Perbandingan Target dan Realisasi Konstruksi
Guna memastikan mutu bangunan dan ketepatan waktu penyelesaian, evaluasi berkala terus dilakukan. Tabel berikut menunjukkan parameter perbandingan antara capaian saat ini dengan target yang ditetapkan:
| Komponen Pekerjaan | Target Awal Pekan Ini | Realisasi Aktual | Status Deviasi |
|---|---|---|---|
| Struktur Bawah (Substructure) | 100% | 100% | Tepat Waktu |
| Struktur Atas (Superstructure) | 35% | 42% | Surplus +7% |
| Pekerjaan Pelengkap & Drainase | 10% | 15% | Surplus +5% |
Urgensi Kelancaran Arus Wisatawan Malioboro
Kawasan simpang Abu Bakar Ali merupakan gerbang masuk utama menuju Malioboro, Stasiun Tugu Yogyakarta, dan kompleks perkantoran Pemda DIY di Kepatihan.
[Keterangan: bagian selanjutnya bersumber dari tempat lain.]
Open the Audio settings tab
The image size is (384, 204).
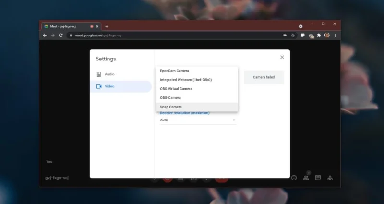(x=121, y=74)
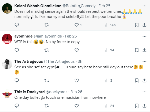The image size is (150, 112).
Task: View analytics showing 146 views
Action: 110,25
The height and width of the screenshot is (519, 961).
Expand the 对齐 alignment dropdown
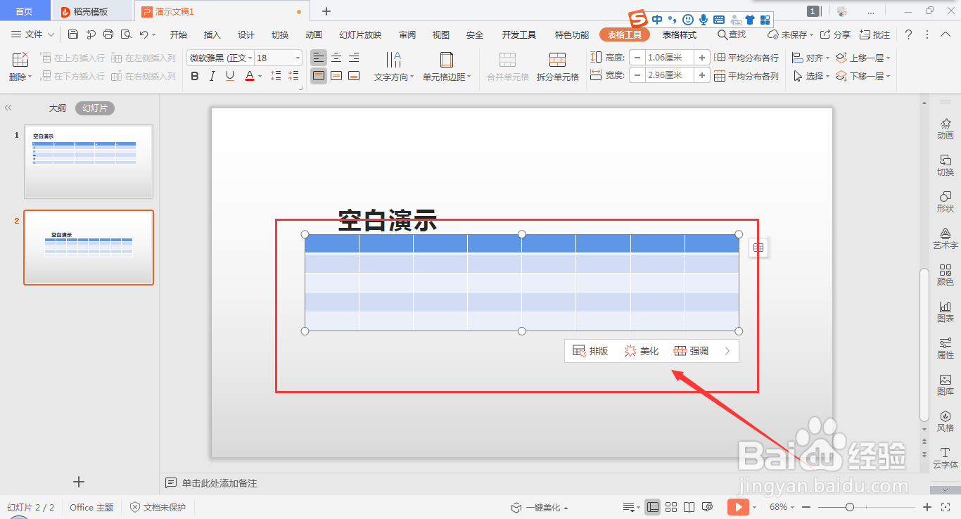(828, 57)
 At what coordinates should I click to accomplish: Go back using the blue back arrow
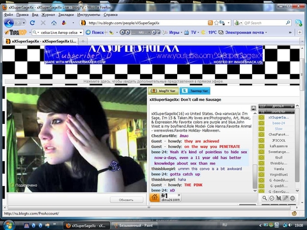coord(9,23)
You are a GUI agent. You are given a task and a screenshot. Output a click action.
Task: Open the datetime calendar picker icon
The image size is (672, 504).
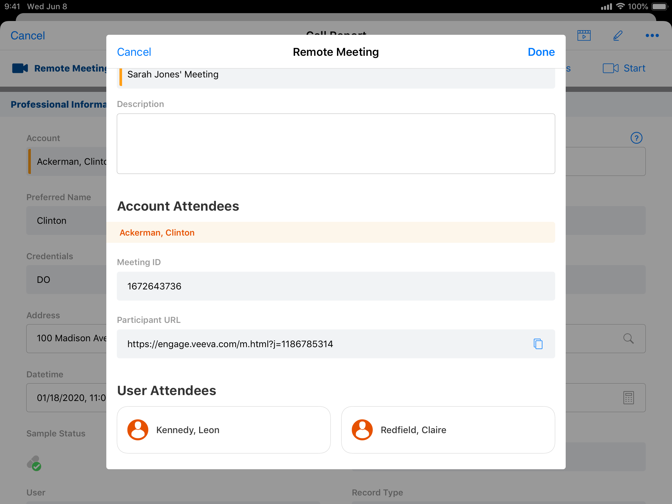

Penutupan atau penyempitan jalur selama masa konstruksi sempat memicu perlambatan laju kendaraan dari arah Stadion Kridosono.
Dinas Perhubungan bersama Satlantas Polresta Yogyakarta terus memberlakukan rekayasa lalu lintas berkala di sekitar lokasi. Percepatan rampungnya Jembatan Kewek menjadi prioritas utama demi mencegah kelumpuhan arus lalu lintas saat ribuan kendaraan wisatawan diprediksi memadati Yogyakarta pada akhir Desember.